I’m safe in hospital, he
told himself, where the nurses will attend to me and they’ll help me get
better. Anything else is just a
delusion brought about by illness. It
must be. It’s the only thing that makes sense. His mind recycled the thought several times, just to make sure he
really believed it. It became like a
mantra to him.
I’m safe in hospital,
his mind repeated, I’m safe in hospital, I’m safe in hospital, I’m safe…
There was a groan which seemed
to run through the structure of the building, echoing slightly along the empty
corridors, rolling through the vacant space towards the door to Henry’s room,
left slightly ajar.
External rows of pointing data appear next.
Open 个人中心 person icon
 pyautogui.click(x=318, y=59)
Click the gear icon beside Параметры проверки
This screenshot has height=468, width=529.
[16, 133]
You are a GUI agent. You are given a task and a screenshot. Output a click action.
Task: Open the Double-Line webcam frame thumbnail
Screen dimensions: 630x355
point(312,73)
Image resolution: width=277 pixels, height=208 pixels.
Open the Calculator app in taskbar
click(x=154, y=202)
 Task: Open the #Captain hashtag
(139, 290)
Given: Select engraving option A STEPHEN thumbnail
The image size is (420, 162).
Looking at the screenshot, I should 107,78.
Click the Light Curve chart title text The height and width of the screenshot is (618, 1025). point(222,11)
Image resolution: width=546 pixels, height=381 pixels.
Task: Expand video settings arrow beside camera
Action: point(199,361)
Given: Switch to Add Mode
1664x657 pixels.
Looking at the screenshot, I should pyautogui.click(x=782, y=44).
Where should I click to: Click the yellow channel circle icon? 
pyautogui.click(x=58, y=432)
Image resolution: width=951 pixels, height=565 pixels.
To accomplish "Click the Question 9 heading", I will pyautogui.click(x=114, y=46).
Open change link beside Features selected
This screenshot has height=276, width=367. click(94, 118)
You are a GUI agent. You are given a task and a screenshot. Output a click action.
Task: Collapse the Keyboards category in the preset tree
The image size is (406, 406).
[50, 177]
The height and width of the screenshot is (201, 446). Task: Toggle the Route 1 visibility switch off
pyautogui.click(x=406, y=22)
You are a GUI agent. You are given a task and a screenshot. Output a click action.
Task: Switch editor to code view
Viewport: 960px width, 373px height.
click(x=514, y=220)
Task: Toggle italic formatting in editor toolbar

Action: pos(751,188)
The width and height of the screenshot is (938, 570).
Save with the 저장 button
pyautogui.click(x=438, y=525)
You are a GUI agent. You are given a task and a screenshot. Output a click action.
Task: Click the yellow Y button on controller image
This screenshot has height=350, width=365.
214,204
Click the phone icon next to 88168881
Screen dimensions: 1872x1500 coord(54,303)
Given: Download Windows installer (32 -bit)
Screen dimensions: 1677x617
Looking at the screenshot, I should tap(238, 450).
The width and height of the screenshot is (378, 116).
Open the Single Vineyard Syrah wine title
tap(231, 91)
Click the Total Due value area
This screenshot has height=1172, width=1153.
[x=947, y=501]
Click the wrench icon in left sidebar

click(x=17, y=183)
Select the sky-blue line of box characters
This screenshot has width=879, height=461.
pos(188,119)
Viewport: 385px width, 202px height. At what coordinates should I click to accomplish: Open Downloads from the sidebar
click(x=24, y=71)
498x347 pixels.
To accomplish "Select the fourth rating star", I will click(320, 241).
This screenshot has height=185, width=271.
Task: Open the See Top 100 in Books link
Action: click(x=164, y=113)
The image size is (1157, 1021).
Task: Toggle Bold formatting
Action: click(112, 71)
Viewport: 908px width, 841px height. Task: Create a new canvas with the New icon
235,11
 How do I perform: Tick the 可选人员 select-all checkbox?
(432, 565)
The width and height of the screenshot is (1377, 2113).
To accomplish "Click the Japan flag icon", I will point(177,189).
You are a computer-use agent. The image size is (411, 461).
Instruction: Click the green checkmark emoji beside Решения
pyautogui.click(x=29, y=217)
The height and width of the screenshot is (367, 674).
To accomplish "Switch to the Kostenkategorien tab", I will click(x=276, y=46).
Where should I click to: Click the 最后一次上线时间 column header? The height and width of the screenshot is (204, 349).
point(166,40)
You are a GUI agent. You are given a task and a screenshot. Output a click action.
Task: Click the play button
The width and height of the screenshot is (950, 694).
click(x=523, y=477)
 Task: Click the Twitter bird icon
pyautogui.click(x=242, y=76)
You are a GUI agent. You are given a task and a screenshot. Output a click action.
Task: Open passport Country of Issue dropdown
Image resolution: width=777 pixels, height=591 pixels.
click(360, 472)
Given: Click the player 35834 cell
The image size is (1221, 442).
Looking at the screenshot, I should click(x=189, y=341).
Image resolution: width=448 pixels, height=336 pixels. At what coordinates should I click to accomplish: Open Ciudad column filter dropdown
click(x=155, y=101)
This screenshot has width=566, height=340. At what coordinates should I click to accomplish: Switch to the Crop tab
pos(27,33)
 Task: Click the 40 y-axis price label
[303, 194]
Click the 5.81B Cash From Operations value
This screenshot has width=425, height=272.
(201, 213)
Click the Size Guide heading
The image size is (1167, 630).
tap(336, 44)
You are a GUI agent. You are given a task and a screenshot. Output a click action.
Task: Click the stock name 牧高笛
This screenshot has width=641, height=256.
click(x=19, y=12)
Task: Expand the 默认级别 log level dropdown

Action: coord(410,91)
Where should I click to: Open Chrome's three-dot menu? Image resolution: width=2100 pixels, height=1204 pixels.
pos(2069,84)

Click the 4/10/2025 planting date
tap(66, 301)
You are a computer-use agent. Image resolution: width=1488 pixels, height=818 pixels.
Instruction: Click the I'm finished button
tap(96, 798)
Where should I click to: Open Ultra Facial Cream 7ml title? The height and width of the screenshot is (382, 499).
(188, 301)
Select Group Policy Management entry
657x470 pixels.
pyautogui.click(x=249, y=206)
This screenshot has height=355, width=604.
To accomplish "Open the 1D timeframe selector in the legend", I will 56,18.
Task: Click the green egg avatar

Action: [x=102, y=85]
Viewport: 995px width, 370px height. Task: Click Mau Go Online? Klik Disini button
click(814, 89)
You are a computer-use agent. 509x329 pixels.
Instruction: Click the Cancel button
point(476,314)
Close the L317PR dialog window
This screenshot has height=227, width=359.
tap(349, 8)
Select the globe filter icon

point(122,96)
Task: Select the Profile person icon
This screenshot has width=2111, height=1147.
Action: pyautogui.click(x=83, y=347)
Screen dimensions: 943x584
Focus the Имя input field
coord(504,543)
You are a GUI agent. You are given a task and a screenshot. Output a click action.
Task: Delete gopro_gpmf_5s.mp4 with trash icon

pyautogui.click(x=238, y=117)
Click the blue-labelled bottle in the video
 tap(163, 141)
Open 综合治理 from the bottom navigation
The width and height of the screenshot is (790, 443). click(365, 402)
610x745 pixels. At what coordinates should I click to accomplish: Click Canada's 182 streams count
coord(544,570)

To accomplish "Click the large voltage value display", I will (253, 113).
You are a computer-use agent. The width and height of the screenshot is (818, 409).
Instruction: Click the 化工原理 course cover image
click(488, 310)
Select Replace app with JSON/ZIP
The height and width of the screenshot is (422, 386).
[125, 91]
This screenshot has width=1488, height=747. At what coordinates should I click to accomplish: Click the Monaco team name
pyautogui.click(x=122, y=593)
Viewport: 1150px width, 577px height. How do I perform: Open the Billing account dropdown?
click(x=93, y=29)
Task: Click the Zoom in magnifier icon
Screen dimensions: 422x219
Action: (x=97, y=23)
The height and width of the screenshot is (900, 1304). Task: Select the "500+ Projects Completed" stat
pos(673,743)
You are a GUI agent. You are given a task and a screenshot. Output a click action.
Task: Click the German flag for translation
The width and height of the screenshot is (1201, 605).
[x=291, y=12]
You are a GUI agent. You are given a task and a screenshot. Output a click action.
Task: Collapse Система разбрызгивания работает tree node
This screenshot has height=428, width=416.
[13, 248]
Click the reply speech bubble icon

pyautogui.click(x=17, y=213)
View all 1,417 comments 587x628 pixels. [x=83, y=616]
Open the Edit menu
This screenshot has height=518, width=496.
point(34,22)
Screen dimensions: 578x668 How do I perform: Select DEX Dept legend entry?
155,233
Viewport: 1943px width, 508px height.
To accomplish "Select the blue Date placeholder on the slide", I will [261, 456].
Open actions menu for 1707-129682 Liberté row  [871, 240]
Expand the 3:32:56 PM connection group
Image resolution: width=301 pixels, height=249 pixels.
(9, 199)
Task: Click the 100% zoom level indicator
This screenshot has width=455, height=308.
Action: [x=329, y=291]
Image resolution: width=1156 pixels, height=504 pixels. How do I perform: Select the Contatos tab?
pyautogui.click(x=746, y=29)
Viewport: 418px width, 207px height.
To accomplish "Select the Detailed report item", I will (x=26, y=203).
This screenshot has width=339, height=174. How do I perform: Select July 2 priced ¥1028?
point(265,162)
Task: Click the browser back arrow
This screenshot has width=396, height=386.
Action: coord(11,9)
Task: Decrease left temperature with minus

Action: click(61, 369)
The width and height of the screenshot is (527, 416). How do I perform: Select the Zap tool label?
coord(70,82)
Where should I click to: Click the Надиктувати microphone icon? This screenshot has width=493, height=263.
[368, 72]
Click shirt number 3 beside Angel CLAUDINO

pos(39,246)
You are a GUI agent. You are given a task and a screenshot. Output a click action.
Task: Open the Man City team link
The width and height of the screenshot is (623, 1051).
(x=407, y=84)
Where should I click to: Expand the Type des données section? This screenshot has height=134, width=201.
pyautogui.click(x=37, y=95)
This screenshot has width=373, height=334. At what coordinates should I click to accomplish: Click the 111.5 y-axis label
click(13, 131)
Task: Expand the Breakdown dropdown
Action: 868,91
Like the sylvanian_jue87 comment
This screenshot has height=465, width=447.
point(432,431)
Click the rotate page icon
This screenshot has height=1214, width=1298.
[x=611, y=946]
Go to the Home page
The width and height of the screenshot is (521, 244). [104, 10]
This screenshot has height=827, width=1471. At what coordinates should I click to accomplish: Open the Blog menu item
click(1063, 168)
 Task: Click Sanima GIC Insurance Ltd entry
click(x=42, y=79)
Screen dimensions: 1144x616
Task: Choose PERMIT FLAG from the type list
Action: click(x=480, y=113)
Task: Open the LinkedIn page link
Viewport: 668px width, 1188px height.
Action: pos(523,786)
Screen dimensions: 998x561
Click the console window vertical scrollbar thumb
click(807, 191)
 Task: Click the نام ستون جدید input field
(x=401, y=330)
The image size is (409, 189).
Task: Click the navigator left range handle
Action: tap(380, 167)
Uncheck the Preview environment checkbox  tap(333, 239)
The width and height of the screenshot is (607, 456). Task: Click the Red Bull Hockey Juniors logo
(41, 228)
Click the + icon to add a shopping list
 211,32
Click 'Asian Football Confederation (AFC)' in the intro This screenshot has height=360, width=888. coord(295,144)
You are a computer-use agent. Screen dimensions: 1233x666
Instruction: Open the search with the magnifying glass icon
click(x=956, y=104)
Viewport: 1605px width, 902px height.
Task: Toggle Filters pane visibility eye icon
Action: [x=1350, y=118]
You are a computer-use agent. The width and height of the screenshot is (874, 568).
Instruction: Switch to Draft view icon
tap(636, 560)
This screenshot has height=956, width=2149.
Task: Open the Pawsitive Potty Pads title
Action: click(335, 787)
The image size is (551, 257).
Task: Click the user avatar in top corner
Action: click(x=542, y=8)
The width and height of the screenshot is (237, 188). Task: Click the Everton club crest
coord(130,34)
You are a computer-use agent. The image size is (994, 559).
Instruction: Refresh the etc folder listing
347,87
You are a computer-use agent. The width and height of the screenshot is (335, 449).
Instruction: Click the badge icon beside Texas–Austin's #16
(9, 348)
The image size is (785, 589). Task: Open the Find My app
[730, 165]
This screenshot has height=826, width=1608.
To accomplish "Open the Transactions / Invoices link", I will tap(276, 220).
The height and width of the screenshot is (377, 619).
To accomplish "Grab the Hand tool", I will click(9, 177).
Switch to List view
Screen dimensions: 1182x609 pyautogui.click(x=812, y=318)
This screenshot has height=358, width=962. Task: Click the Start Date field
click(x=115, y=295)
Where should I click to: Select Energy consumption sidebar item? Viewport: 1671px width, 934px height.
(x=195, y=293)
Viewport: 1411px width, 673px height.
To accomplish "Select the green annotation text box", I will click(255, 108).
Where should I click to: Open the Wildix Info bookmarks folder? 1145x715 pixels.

The old man
clenched his fists around the bed clothes, wrapping them around and around.
I’m safe, I’m safe, I’m safe.
The groan came again, louder
this time and it seemed that the lights flickered for a moment. Absurdly Henry found himself thinking of
films he had seen in which people were trapped aboard sinking ships. The hospital felt the same way.
But that’s nonsense because
I’m safe in hospital…
When the groan came for the
third time it felt like the entire building was shaking. Henry could feel the tremors rocking his
bed, could see plaster dust falling from the ceiling until the lights flickered
and then went out, one by one. He held
on to the thin foam mattress like it was a lifebelt, then, as the shaking
subsided, lay in the dark, unwilling to even think for fear of the noise in his
head.
He breathed a sigh of relief a
few moments later as the light came back on, but when the television switched
on at the same time and the shadows he had seen before began to crawl up the
walls he realised that he had had enough.
He didn’t care whether he was
really safe in hospital. He didn’t care that it was almost certainly
all a hallucination. He didn’t care
that it would probably be some terrible breach of hospital protocol to just get
up and leave.
He untangled himself from his
sheets, grabbed his trousers which were folded neatly on a chair beside the bed
and then, after pulling them on and tucking in his hospital nightgown, he
darted warily out into the corridor and made for the stairwell.
He needed to be with people he
knew, he had realised, even if that meant the three strangers downstairs.